(INPUT RECORDS)

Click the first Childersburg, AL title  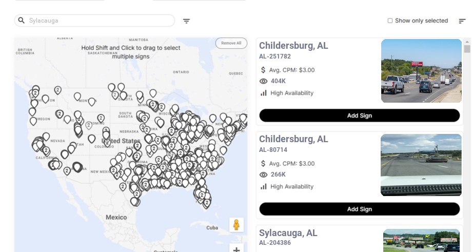(293, 46)
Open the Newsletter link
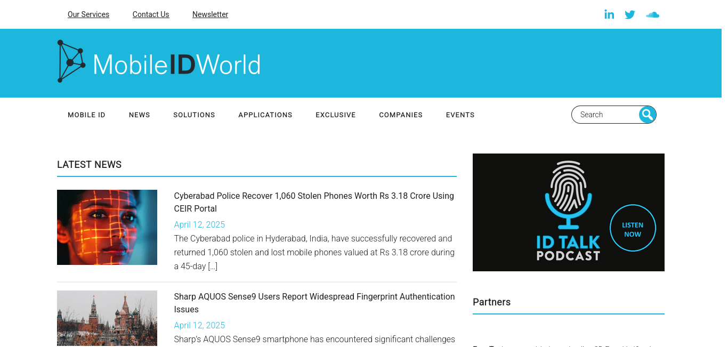Screen dimensions: 728x347 coord(210,14)
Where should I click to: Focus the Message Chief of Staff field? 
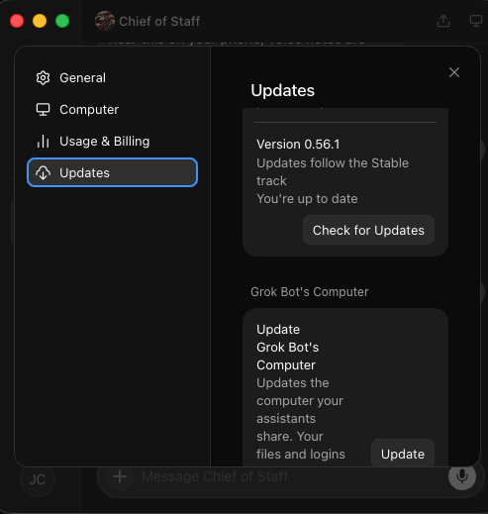tap(290, 476)
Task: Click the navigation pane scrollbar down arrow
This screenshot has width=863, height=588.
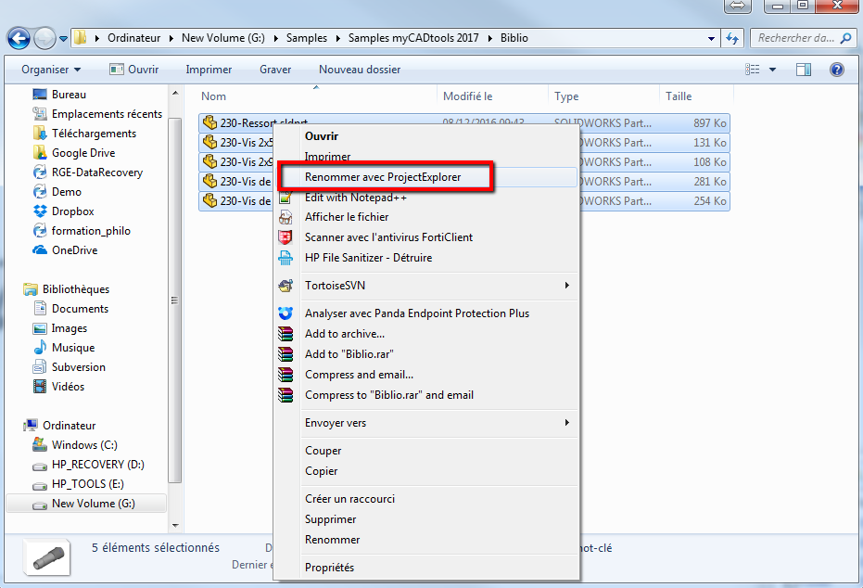Action: tap(175, 525)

(End INPUT RECORDS)

EXERCISE INSTRUCTIONS: Leaving pictures aside, give again word for word each line from the one with "Open the Newsletter link" to the final line of the entries.

PROBLEM SOLUTION:
Open the Newsletter link
Screen dimensions: 728x347 coord(210,14)
Where should I click to: Focus the Message Chief of Staff field? 
tap(290, 476)
Task: Click the navigation pane scrollbar down arrow
This screenshot has width=863, height=588.
Action: tap(175, 525)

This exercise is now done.